**DO THIS:** Copy out every line of text in the listing below word for word, leaving out the pictures.
[START]
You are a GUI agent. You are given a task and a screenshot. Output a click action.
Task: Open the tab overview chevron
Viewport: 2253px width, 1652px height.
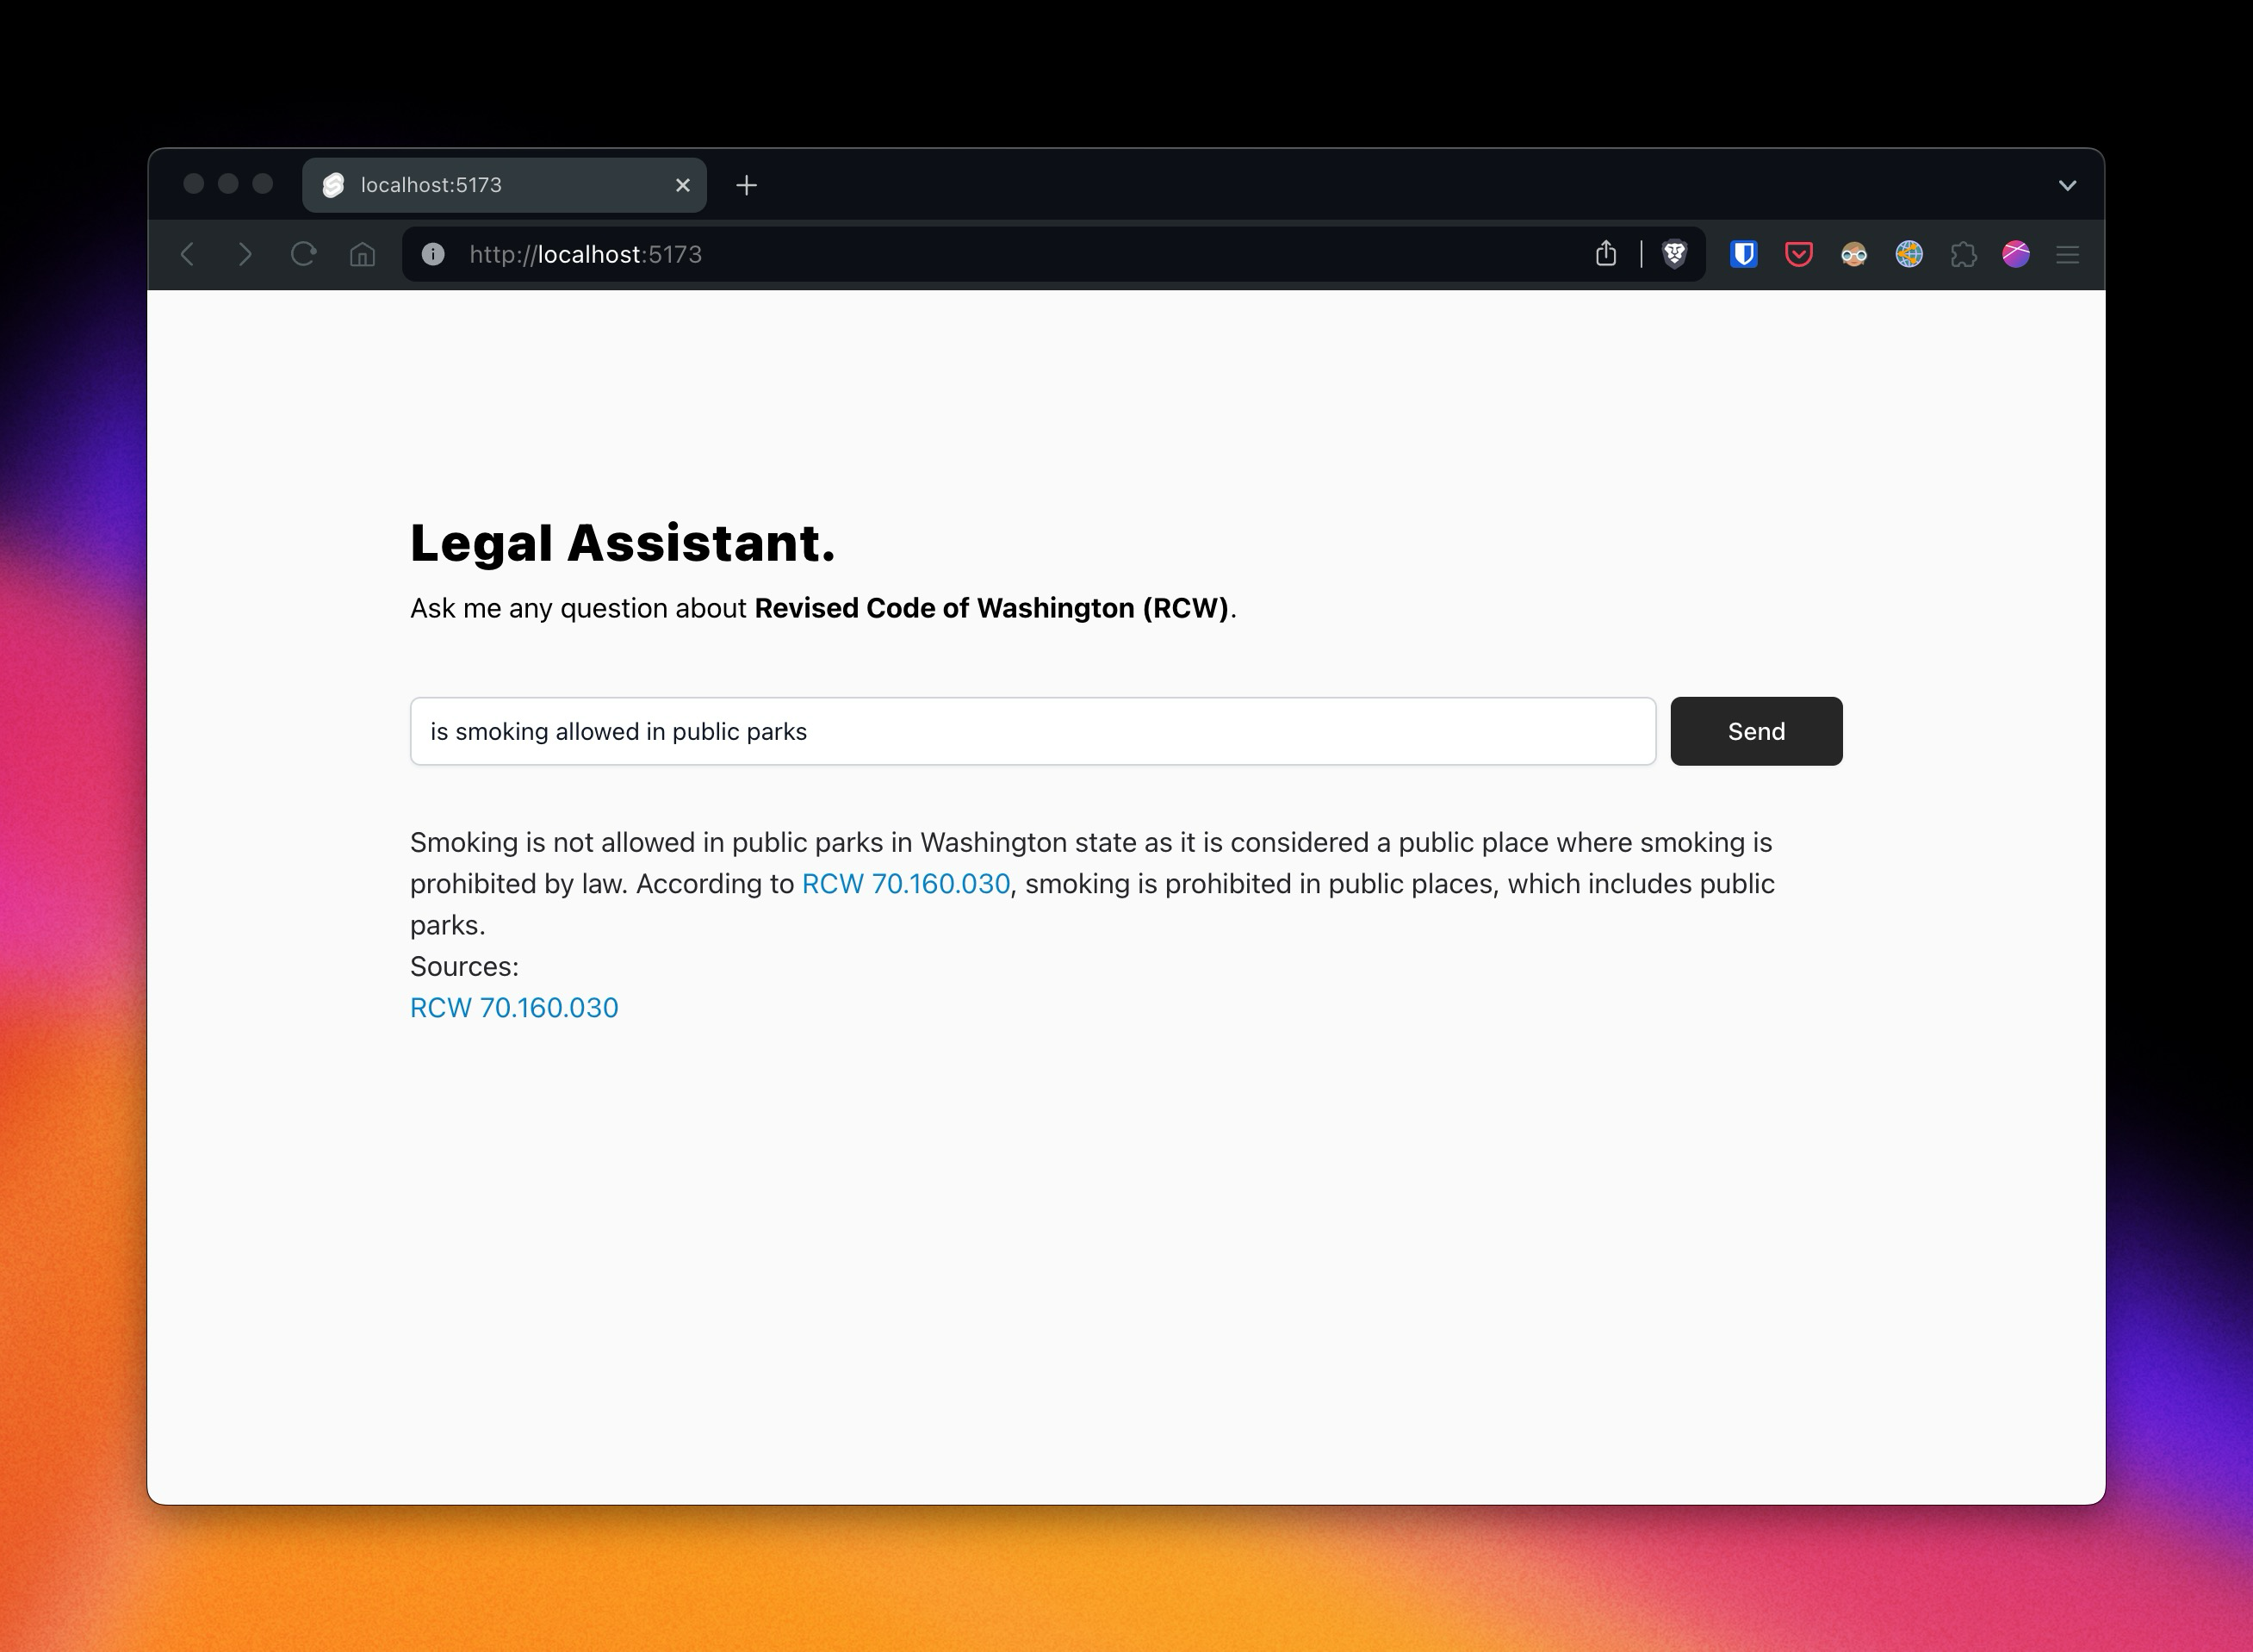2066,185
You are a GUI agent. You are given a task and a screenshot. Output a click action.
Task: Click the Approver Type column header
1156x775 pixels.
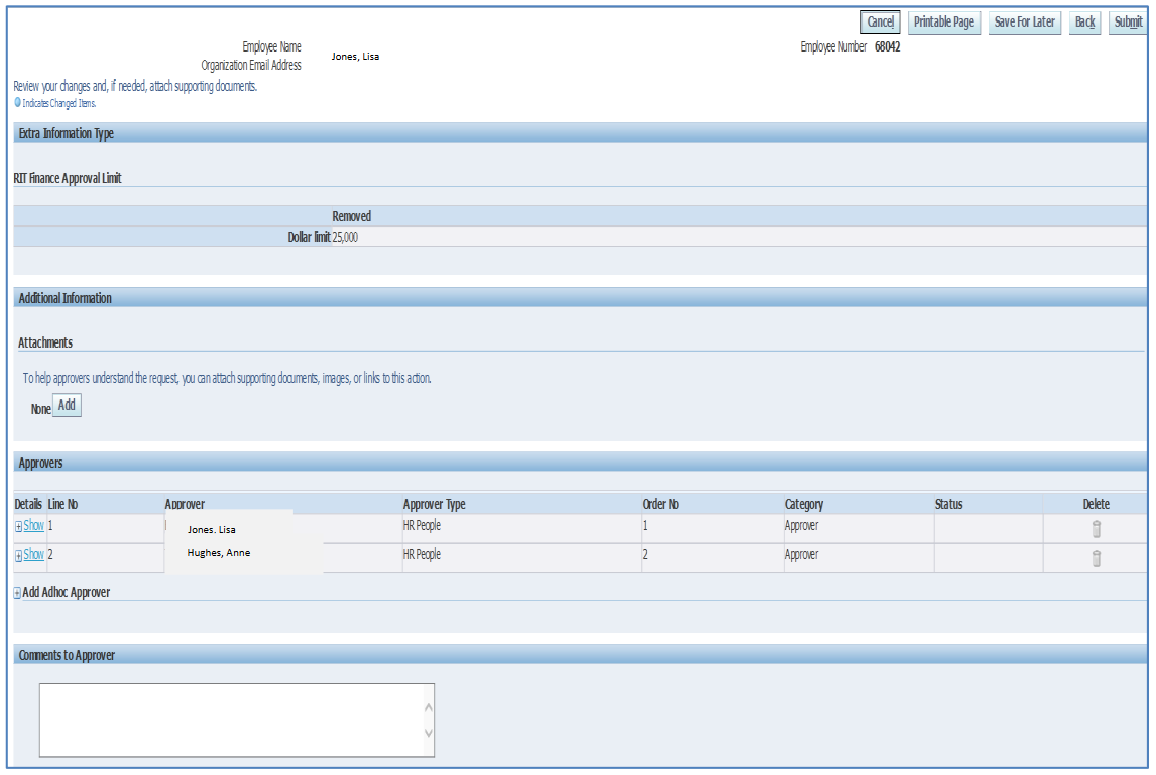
[END]
**OUTPUT FOR THIS TASK:**
You are a GUI agent. You are given a task and a screenshot. Output a click action.
Task: Open the tab overview chevron
Viewport: 2253px width, 1652px height.
2066,185
You are a GUI agent. You are given a task and a screenshot. Output a click action.
Task: Click the Approver Type column header
1156x775 pixels.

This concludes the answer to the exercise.